Mrs Mack: Kitchen Supremo. Do Not Cross. Sweet and treat-dispensing once you get on her good side.

Jenny Fields: Kitchen Assistant and dodo advocate. Very quiet, very brave.

Mrs De Winter: Retired schoolteacher. Possibly (?) also a Muse. As in, goddess. As in, don’t ask don’t tell.

Rosie Lee: PA to Max. On paper. Possibly (?) a harpy. Do not ask for tea. You will not like the results.

Turk: Officially a horse. Possibly (probably?) demonic

THE VILLAIN: Clive Ronan Dark, nondescript, impassive and deadly. Straight up stone cold son of a bitch. With brains. Was a Historian, went rogue, turned completely round the bend. Dies repeatedly and impressively, keeps getting around it via timeline shenanigans.

ALSO CAST

Assorted armies, raptors, crocodiles, stonemasons, woodcutters, nobility, notable figures, royalty, rabble, and hostile contemporaries too numerous to mention.

Writing Style

Rollicking on the surface, racy at points, and rocky with emotional craters in the depths, this series is like a bag of potato chips. Once you start, you just can’t stop!

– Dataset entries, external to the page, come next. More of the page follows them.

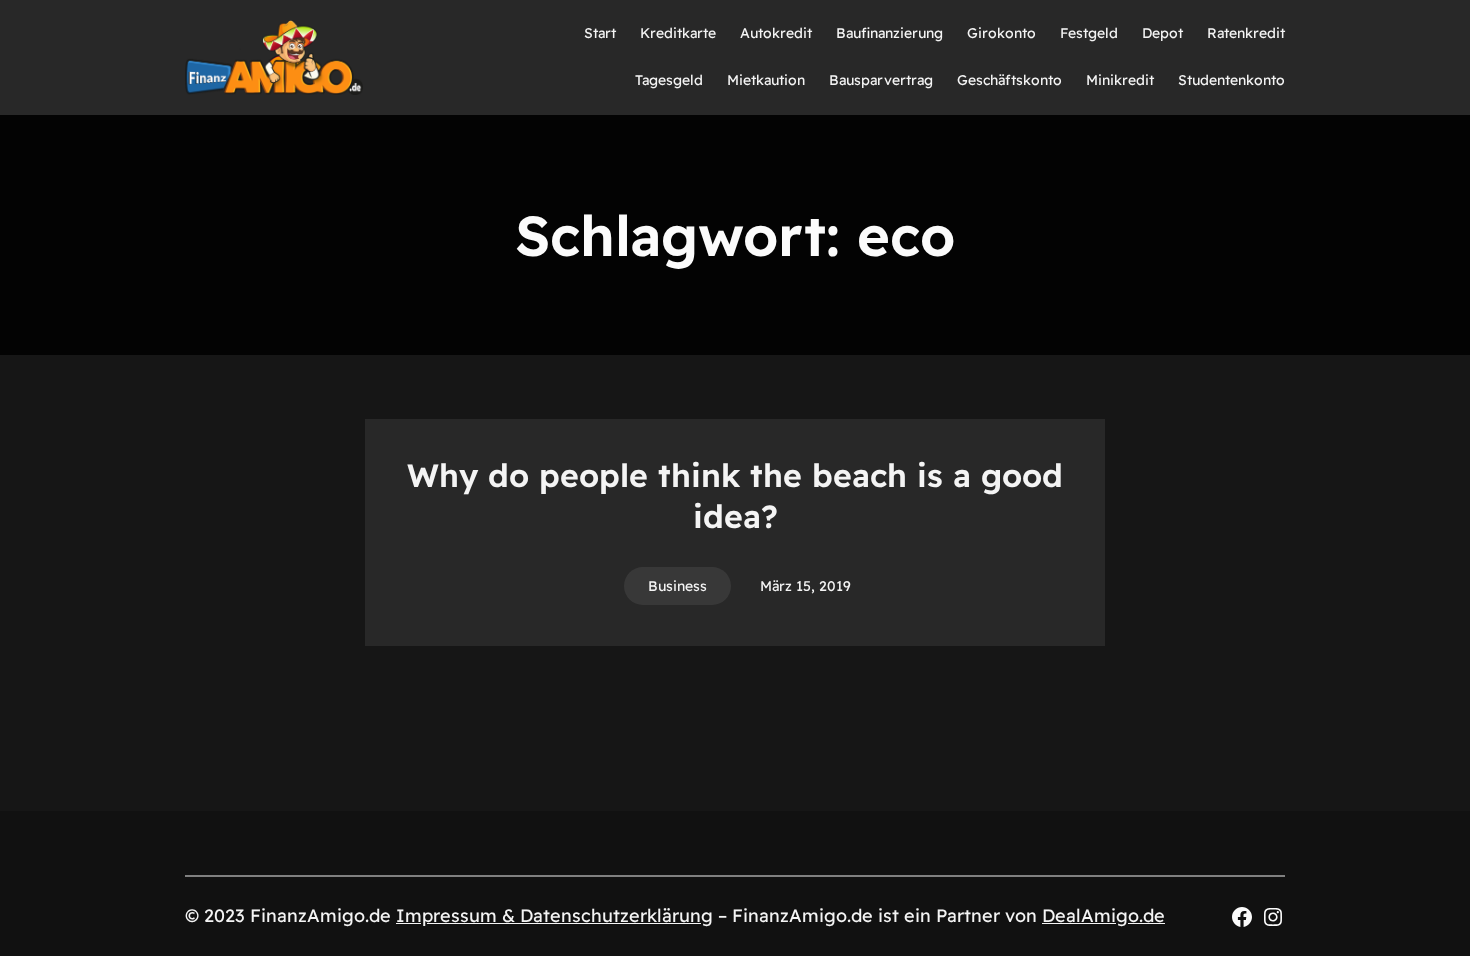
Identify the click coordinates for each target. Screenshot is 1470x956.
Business (677, 586)
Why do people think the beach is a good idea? (735, 496)
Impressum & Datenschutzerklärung (554, 915)
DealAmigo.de (1103, 915)
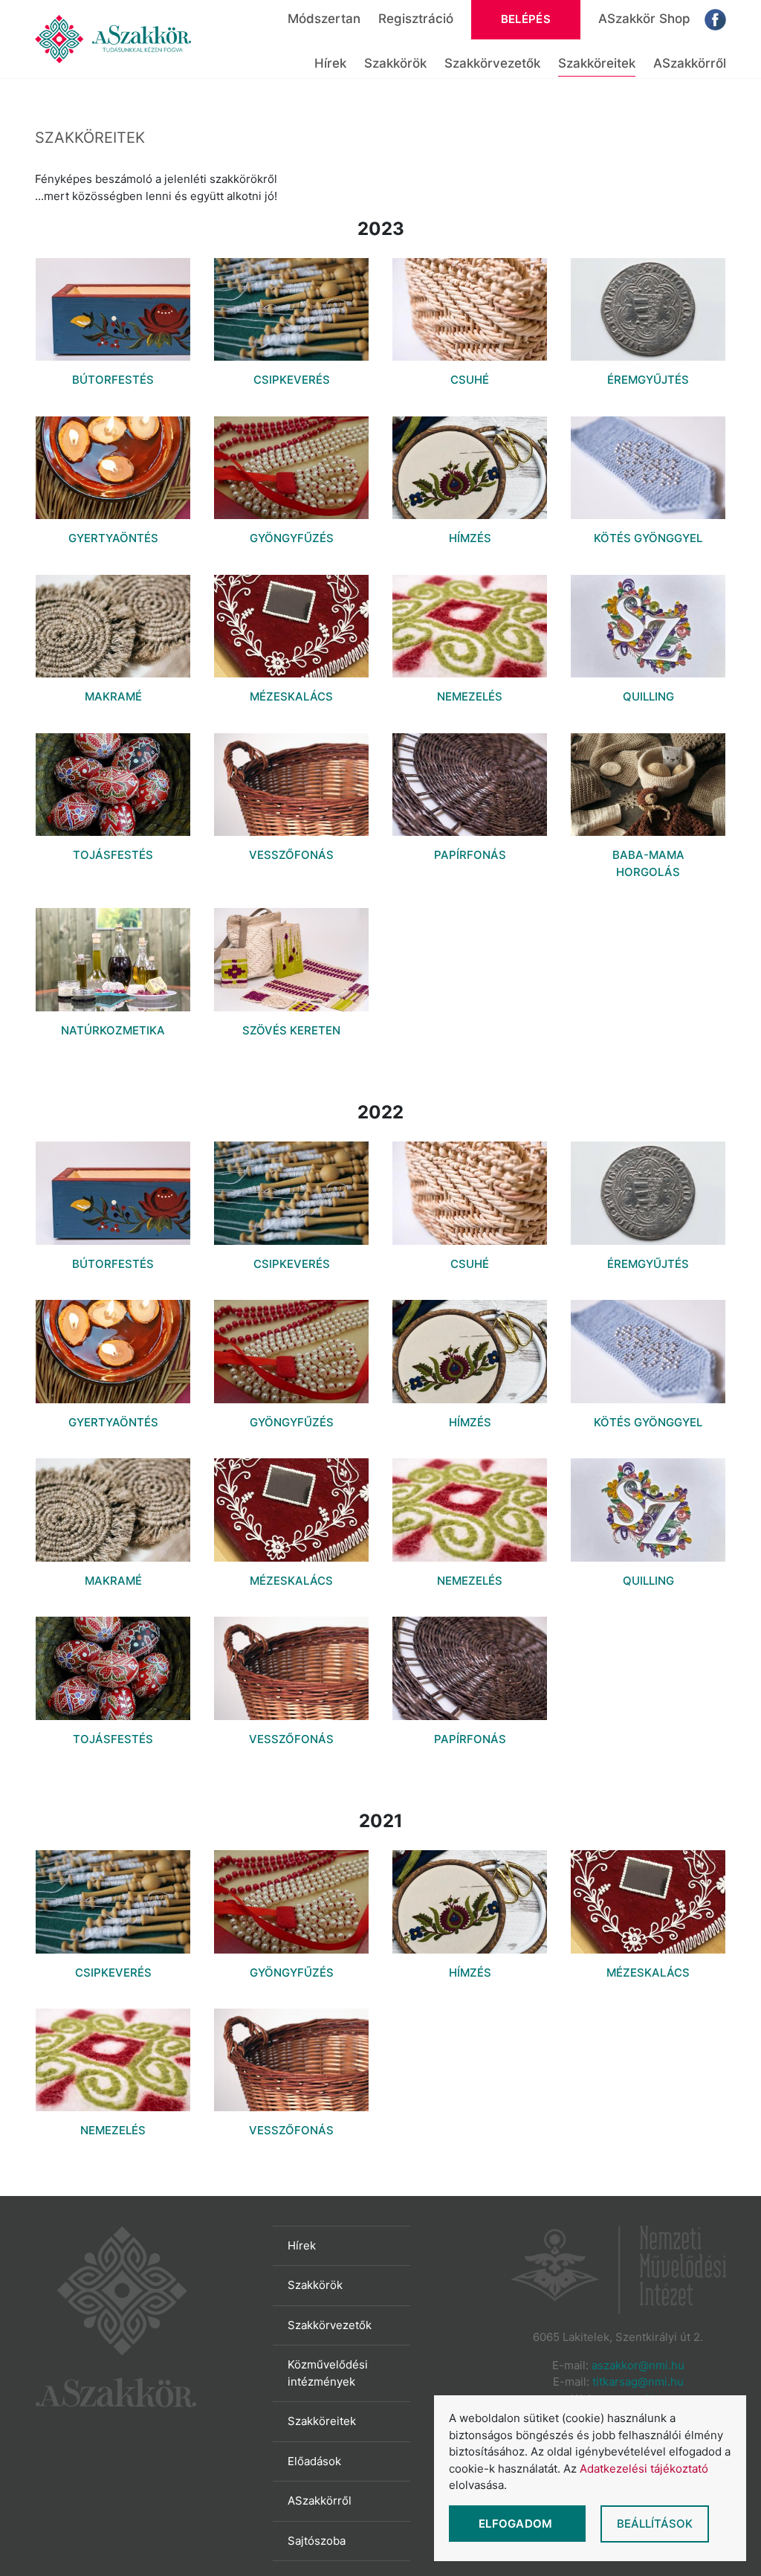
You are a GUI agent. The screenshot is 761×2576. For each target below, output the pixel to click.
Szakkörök (395, 63)
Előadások (314, 2461)
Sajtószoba (317, 2541)
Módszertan (324, 18)
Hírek (330, 63)
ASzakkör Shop (644, 18)
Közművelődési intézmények (328, 2373)
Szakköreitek (596, 63)
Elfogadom (517, 2524)
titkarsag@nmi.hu (638, 2381)
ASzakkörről (689, 63)
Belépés (526, 19)
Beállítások (655, 2524)
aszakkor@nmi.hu (638, 2365)
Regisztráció (415, 18)
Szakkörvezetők (492, 63)
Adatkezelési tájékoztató (644, 2468)
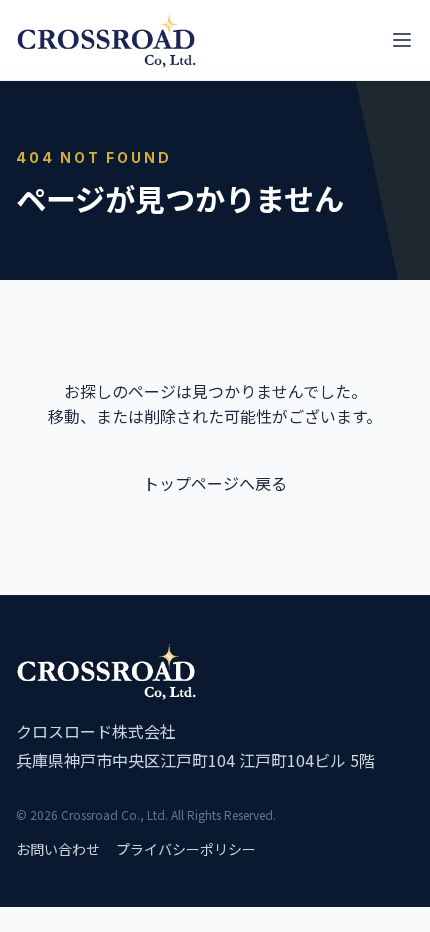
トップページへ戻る (215, 483)
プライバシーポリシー (186, 849)
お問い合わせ (58, 849)
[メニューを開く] (402, 40)
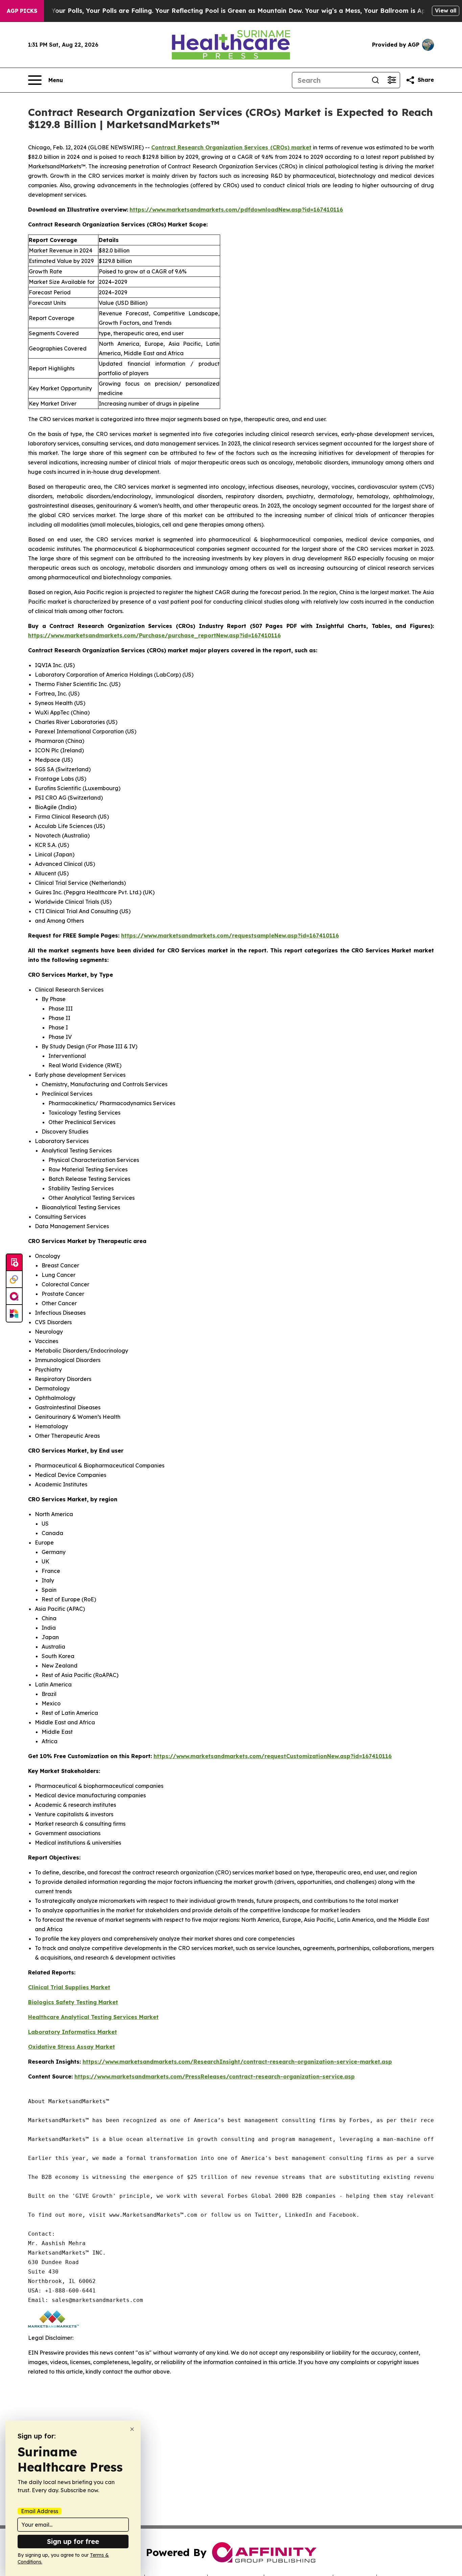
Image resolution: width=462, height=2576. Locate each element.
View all (445, 10)
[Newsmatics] (14, 1313)
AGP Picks (22, 10)
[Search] (375, 80)
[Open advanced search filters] (392, 80)
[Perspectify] (14, 1279)
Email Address (39, 2511)
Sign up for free (73, 2541)
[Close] (132, 2429)
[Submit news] (14, 1262)
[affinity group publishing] (14, 1296)
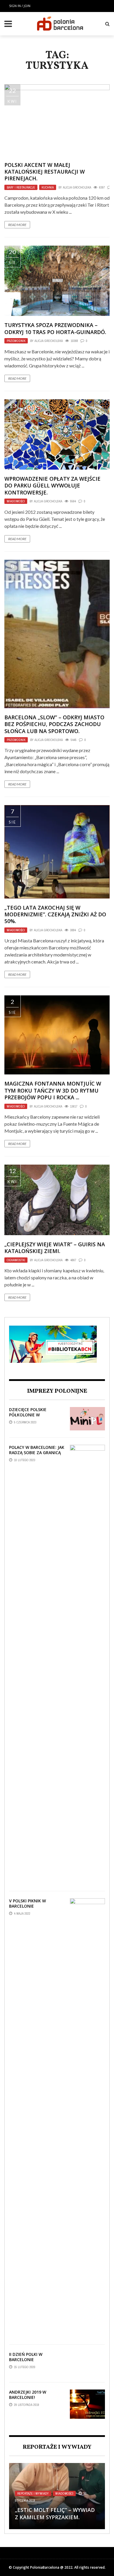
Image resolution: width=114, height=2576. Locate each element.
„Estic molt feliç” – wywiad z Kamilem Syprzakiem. (55, 2513)
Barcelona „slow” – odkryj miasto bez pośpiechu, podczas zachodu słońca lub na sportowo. (54, 724)
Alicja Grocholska (77, 187)
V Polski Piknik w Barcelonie (27, 1903)
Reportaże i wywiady (33, 2493)
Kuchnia (48, 187)
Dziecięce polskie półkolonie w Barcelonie (27, 1415)
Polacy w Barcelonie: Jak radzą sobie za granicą (36, 1449)
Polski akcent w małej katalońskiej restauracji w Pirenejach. (44, 171)
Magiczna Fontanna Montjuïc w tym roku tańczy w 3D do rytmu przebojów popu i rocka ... (52, 1090)
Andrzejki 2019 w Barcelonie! (27, 2394)
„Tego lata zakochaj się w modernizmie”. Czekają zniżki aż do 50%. (55, 914)
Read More (17, 224)
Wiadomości (16, 501)
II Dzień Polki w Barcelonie (25, 2356)
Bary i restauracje (21, 187)
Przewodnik (16, 341)
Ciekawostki (16, 1260)
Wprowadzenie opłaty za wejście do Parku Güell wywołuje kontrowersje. (52, 485)
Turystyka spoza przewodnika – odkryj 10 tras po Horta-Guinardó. (55, 328)
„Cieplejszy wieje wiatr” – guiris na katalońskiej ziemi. (54, 1247)
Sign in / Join (19, 6)
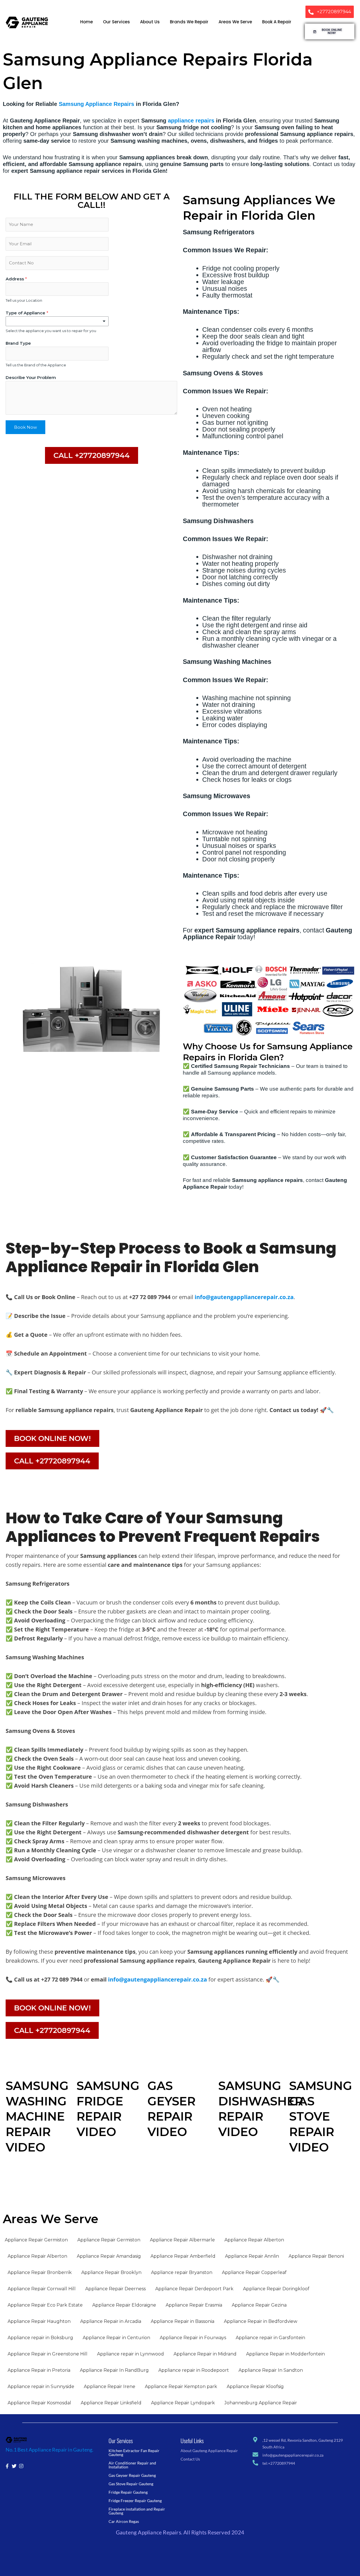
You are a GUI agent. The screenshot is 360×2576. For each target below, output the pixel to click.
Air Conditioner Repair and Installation (132, 2465)
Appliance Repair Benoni (316, 2256)
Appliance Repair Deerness (115, 2288)
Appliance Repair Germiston (36, 2240)
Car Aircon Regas (124, 2521)
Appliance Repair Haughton (39, 2321)
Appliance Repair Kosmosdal (39, 2402)
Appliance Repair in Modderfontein (285, 2354)
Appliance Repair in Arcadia (110, 2321)
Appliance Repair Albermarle (182, 2240)
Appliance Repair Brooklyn (111, 2272)
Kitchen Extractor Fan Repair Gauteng (134, 2452)
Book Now (25, 427)
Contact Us (190, 2459)
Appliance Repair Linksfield (111, 2402)
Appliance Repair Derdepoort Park (194, 2288)
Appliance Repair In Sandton (270, 2370)
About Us (150, 22)
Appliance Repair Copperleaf (254, 2272)
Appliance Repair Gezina (259, 2305)
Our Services (116, 22)
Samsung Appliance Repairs (96, 104)
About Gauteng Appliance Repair (209, 2450)
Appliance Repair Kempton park (181, 2386)
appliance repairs (191, 120)
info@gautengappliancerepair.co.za (244, 1297)
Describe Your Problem (31, 377)
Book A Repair (276, 22)
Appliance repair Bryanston (181, 2272)
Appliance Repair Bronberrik (40, 2272)
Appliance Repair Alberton (254, 2240)
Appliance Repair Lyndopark (183, 2402)
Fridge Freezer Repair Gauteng (135, 2500)
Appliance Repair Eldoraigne (124, 2305)
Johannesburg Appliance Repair (260, 2402)
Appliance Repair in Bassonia (182, 2321)
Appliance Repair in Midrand (205, 2354)
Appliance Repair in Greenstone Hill (47, 2354)
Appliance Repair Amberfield (182, 2256)
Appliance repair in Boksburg (40, 2337)
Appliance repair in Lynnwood (130, 2354)
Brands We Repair (189, 22)
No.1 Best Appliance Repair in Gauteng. (50, 2449)
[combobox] (57, 321)
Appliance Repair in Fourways (193, 2337)
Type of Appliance (27, 313)
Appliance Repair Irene (109, 2386)
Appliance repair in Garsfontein (270, 2337)
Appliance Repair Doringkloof (276, 2288)
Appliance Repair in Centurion (116, 2337)
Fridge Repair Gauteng (128, 2492)
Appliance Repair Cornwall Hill (42, 2288)
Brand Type (18, 343)
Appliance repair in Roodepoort (193, 2370)
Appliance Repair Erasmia (194, 2305)
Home (86, 22)
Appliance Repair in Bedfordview (260, 2321)
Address (16, 279)
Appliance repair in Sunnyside (41, 2386)
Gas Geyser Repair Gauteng (132, 2475)
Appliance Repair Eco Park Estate (45, 2305)
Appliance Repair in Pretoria (39, 2370)
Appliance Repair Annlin (252, 2256)
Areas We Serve (235, 22)
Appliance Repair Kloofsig (255, 2386)
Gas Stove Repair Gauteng (131, 2483)
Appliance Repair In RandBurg (114, 2370)
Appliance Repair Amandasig (109, 2256)
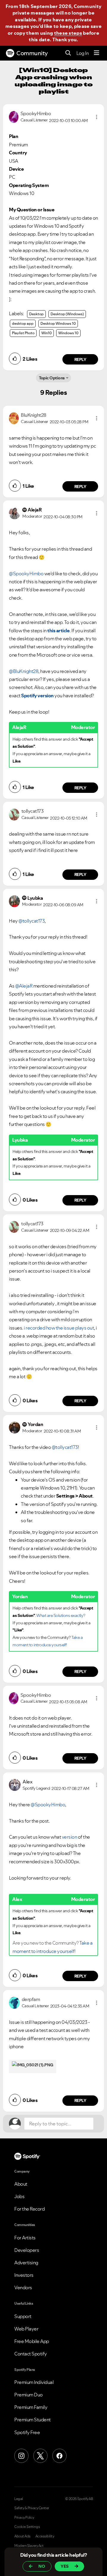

As you’ve probably intuited already, the style is chatty, approachable, raunchy, funny, dry and BRITISH. As in ‘I have the attention span of a tea bag’, one of the series catch phrases. Saint Mary’s ribs each other constantly in love and comradery. If they’re being polite, they don’t like you. And Max’s narrative voice is full of comments like ‘and then I got it. I’m not bright. I mentioned I’m not bright, right?’

It’s satisfying, it’s giggle inducing, and it is a ton of fun.

The Moves

Plot

The series is structured as an adventure-of-the-day, with an assignment forming the basis of each plotline. Whether they’re headed to Troy or Tudor England, the assignment takes center stage. But there are always references to what has come before…or after…or…it’s complicated, when you travel in time for a living. The incredible weirdness and amazing entanglements created by things in the future causing things in the past, an individual’s personal future involving a trip to the Cretaceous, and all such shenanigans, and things get WILD. For all its entanglements, Taylor always keeps ahold of the thread. And when the author pulls and all the pieces fall right into place, it is a sight to behold.


Overall Rating

A rollicking, racing, tea-soaked British delight. You’re in for a treat.